長崎大学感染症研究出島特区について
本学では、熱帯医学研究所、高度感染症研究センター、熱帯医学・グローバルヘルス研究科、医歯薬学総合研究科、大学病院の5つの部局が精力的に感染症研究を推進しており、多岐に亘る研究組織構成が我が国の大学の中でも稀な本学の特色となっています。2021年度にはBSL-4施設が竣工し、これまで大学として整備してきたアジア・アフリカ教育研究拠点とあわせて世界で蔓延するあらゆる感染症についての研究環境が整いました。一方で、別々の部局と言うこともあり機能の分散化が問題となっていました。そこで、2022年4月、これら学内に分散していた感染症研究資源の統合的運用を可能にし、有能な人材を発掘・育成する仕組みとして「感染症研究出島特区」(以下、特区)を新設いたしました。具体的には上記5部局を中核に、関連人材を有する情報データ科学部、経済学研究科、多文化社会学研究科等の医学系以外の部局の協力も得ながら、基礎研究から臨床研究、医薬品開発にかかわる一連の感染症研究の強化・効率化を推進しています。そして、有事(パンデミック発生時等の緊急事態)においては、病原体解析から臨床研究、迅速な治療薬・ワクチン開発プラットフォームとして、トップダウンの緊急対応を行うことを目指しています。

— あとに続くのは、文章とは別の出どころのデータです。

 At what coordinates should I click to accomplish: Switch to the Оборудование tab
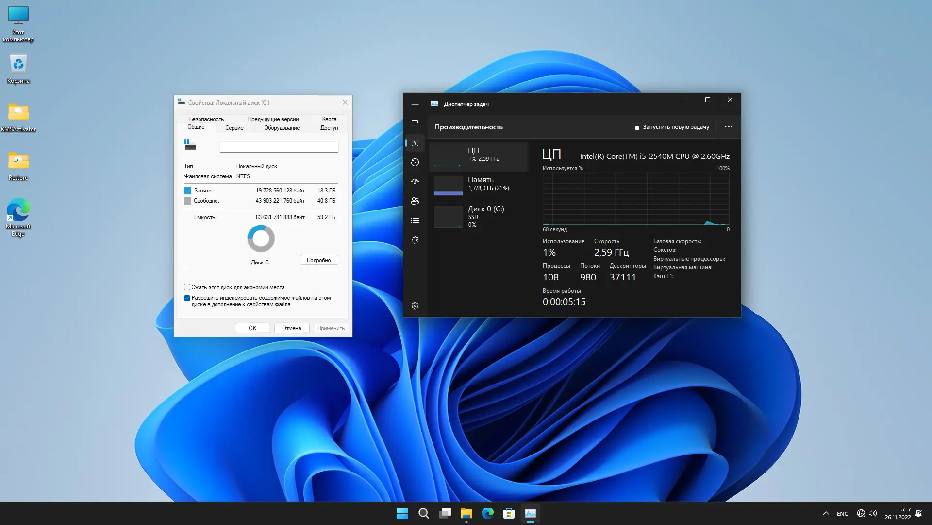coord(282,128)
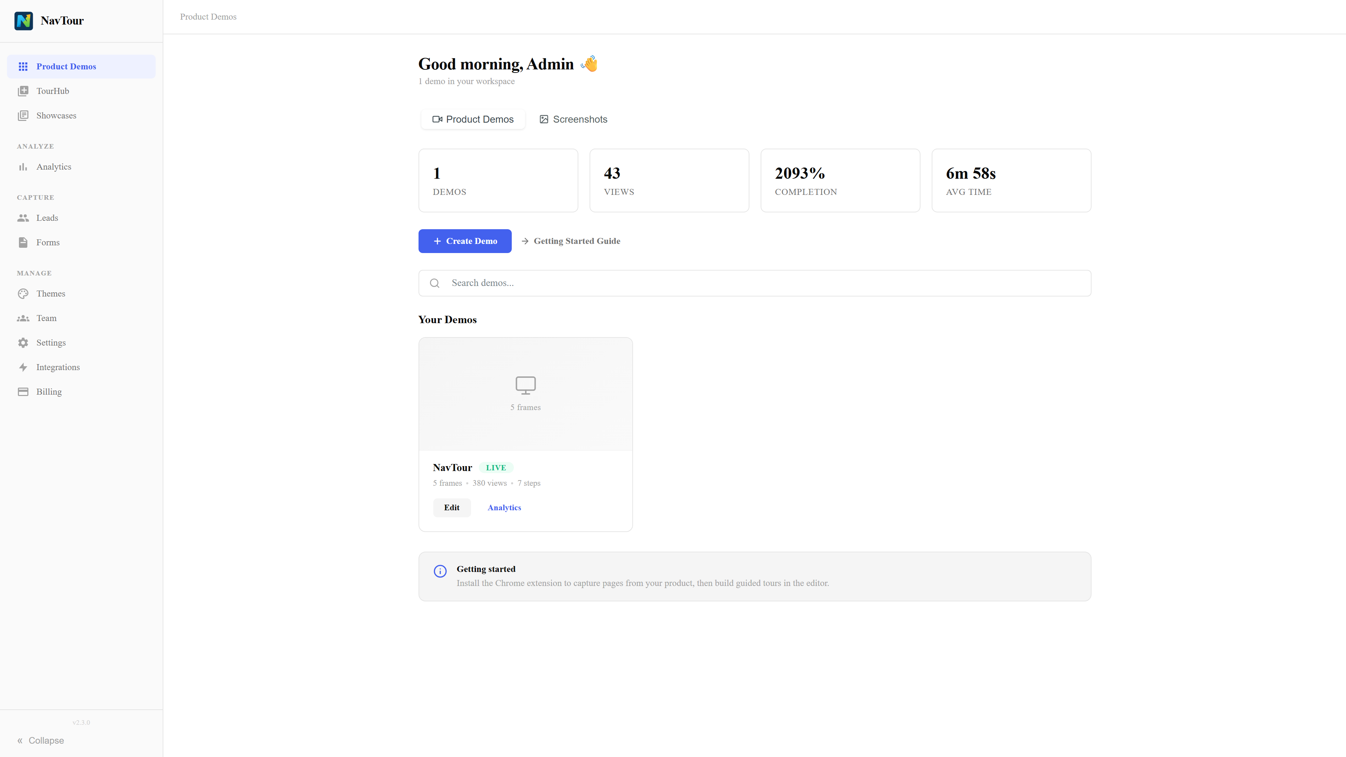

特区は、基礎研究部門、国際臨床開発部門、人材育成部門の3部門で構成されます。教員(研究者)は、特区専任教員に加え、他の部局で個別に研究を展開している感染症研究者が兼任教員として、そのエフォート(業務の配分割合)の一部を割き参加し、特区連携研究を推進します。さらに、本学の感染症研究力の強化のみならず、我が国全体の感染症研究人材の育成を促進する取組として、国内外の大学教員が彼らの所属を残したまま本学で研究者として在籍(5年程度)し、共同研究実施の後、元の大学等に復帰することを可能にする「流動研究者制度」も合わせて整備を開始しました。本制度により優秀な他学の若手教員が本学において研究を実施することにより、本学の研究力の向上が期待できると共に、本学の熱帯医学や新興感染症に関するユニークな研究資源を長期間にわたり全国的に活用できる基盤を作ることで我が国の感染症研究力の向上、そして、広い学術的視野を持った次世代の感染症研究者の育成が期待されます。